Bronzini hesitated. "They want to do my script, huh?"
"That's not the best part. They're offering you one hundred million to star. Can you believe it?"
"How many bucks equals one hundred million yen?"
"That's the beauty of it. They're paying in dollars. Are these Japs crazy, or what?"
Bartholomew Bronzini's first reaction was, "Nobody pays that much to any actor." His second was, "What about points?"
"They're offering points."
"Against net or gross?" Bronzini asked suspiciously. "Gross. I know it sounds insane."
"It is insane and you know it.
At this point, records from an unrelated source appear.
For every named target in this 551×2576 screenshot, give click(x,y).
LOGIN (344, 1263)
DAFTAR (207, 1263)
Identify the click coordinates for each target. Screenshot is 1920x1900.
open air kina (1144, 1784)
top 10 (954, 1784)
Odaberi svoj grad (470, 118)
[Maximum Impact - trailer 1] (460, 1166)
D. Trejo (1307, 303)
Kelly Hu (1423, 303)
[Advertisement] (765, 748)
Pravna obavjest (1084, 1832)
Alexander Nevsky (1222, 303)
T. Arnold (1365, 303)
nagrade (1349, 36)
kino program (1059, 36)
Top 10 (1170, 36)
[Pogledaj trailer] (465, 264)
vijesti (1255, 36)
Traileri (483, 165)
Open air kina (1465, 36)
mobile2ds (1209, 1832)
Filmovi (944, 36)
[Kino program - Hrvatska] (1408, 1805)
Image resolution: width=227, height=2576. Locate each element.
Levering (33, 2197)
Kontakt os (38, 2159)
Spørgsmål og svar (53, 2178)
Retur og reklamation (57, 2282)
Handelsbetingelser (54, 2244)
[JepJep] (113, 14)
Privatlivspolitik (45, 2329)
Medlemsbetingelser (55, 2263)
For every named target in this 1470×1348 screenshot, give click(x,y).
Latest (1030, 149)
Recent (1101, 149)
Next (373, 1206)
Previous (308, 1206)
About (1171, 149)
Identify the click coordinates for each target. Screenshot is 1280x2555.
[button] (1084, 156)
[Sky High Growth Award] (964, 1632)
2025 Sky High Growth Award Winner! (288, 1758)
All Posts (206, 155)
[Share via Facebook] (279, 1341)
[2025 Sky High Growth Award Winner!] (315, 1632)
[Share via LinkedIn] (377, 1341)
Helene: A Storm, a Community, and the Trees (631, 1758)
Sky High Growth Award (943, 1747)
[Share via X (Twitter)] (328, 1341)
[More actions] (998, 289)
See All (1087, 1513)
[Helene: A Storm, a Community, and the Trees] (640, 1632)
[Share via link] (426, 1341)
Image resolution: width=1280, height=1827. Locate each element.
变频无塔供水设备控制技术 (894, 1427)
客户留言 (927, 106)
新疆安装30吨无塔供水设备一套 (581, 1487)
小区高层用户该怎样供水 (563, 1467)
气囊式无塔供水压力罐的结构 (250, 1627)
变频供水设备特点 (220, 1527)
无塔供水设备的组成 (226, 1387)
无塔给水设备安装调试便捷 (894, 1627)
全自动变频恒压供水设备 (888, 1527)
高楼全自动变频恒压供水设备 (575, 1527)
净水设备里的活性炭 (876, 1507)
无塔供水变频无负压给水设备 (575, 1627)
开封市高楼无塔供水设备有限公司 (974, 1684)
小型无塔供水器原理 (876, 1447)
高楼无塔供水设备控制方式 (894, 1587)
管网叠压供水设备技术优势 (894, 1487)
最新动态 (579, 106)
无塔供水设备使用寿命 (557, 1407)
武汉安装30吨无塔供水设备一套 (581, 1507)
I'm not going near this."
"But it gets better, Bart, baby. They lined up Kurosawa to direct."
"Akira Kurosawa? He's a fucking master. I'd kill to work with him. This can't be real."
"There are a few strings," Shawn admitted. "They want to make a few script changes. Tiny ones. I know you usually get complete creative control, but I gotta tell you, Bart, there may be a lot of fish out there, but this is the only one biting."
"Tell me about it. I just came back from Dwarf-Star."
"How'd it go?"
"It was a bad scene."
"You didn't tear off your shirt again, did you?"
"I lost my head. It happens."
"How many times do I gotta tell you, that won't work anymore. Muscles are eighties. But okay, done is done. So are you on that plane or what? And before you answer, I gotta tell you it's gonna be either this, or you'd better start thinking seriously about Ringo VI: Back from the Dead."